Yemeni government security forces fired teargas and live rounds of ammunition into crowds of opposition supporters Saturday, causing numerous casualties. Witnesses say the government forces were attempting to stop the protesters, who were advancing towards their positions.

Arab satellite channels showed wounded young men in obvious pain as doctors and medics applied antiseptics to their wounds. Dozens of casualties were lined up on the floor of one local hospital.

The opposition march began at Sana'a University, where protesters shouted slogans against the government and carried banners calling for the resignation of embattled President Ali Abdullah Saleh.

Shooting and scuffles broke out after demonstrators tried to cross into territory held by forces loyal to President Saleh along Zubeiri Street. A dissident army unit, loyal to defected army commander Ali Mohsen al-Ahmar controls the square and surrounding district where protesters are camped out.

Deputy Information Minister Abdou Janadi deplored the casualties, but insisted that it was the opposition that provoked the clashes.  He says the casualties are unfortunate, but accuses the opposition of using the protesters as a human shield and dispatching them in the direction of loyalist forces for a confrontation.

Stephen Steinbeiser, who heads the American Center for Yemeni Studies in Sana'a, says the capital has increasingly been divided up into rival centers of power that sometimes come into conflict.

* Dataset excerpts *
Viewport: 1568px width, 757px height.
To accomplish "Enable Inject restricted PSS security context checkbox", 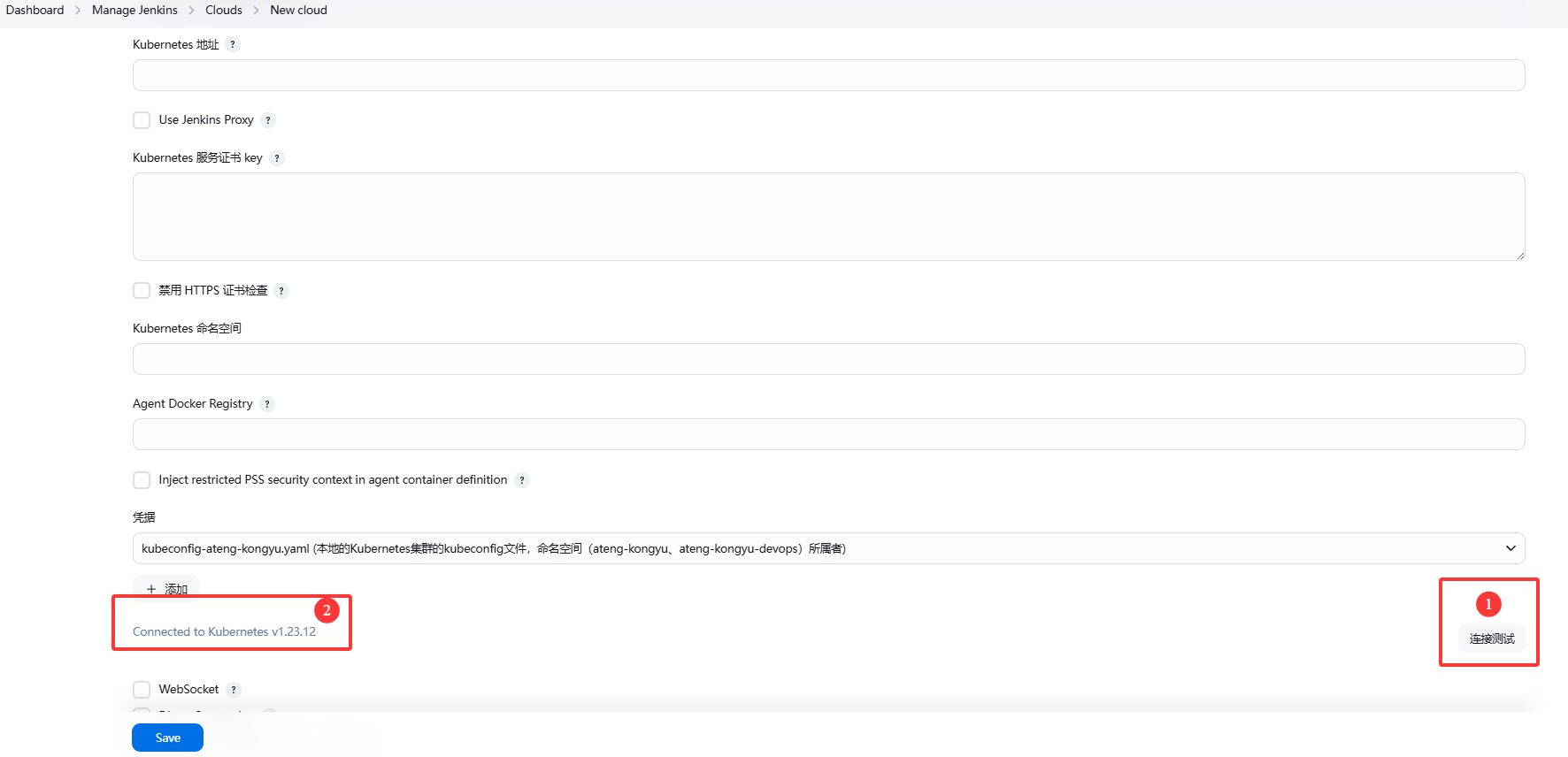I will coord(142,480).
==
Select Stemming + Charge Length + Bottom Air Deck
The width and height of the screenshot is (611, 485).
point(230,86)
--
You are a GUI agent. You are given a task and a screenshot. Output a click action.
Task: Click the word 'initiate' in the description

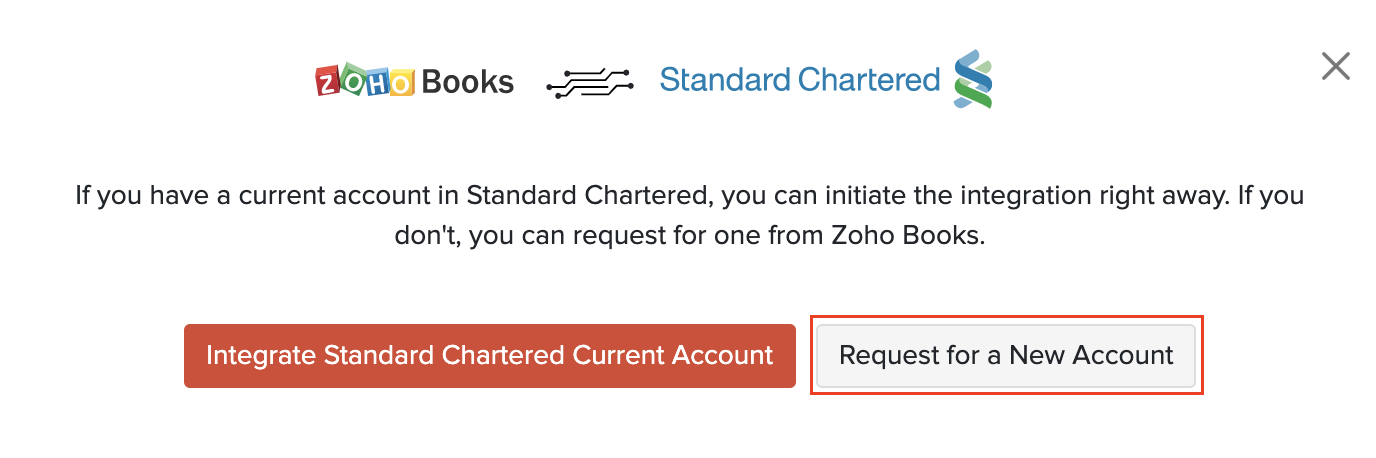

* Problems and tasks *
a: Please echo the Yemen protest report word for word, beginning at "Arab satellite channels" and stopping after "one local hospital.".
b: According to the Yemen protest report, where did the opposition march begin?
c: Go on with the Yemen protest report from where it stops.
The data come from a separate source and are not part of the Yemen protest report.

* Responses by task *
a:
Arab satellite channels showed wounded young men in obvious pain as doctors and medics applied antiseptics to their wounds. Dozens of casualties were lined up on the floor of one local hospital.

b: At Sana'a University.

c:
"The situation feels like a low-level civil war, and there are parts of the city downtown where we are that you just can't really go into," Steinbeiser noted.  "Some of these areas have been blocked off for months and it does look like a war zone. It looks like kind of the early days of the civil war in Beirut. On the one side you have the burned out buildings and cars, on the other side you have the pocked-marked buildings. It's not completely destroyed, but the soldiers are taking positions on the street corners..."

Steinbeiser argues that the "longer the (chaos) continues, the worse the situation becomes... and the less likely it is for any kind of peaceful resolution." He also notes that the rest of Yemen is in a holding pattern, "waiting to see who wins in the capital."

A Yemeni goverment official said that overnight several suspected U.S. air strikes targeted al-Qaida positions in Shabwa province killing several al-Qaida leaders including the media chief for al-Qaida's Yemen branch and a son of slain U.S. born cleric Anwar al-Awlaki.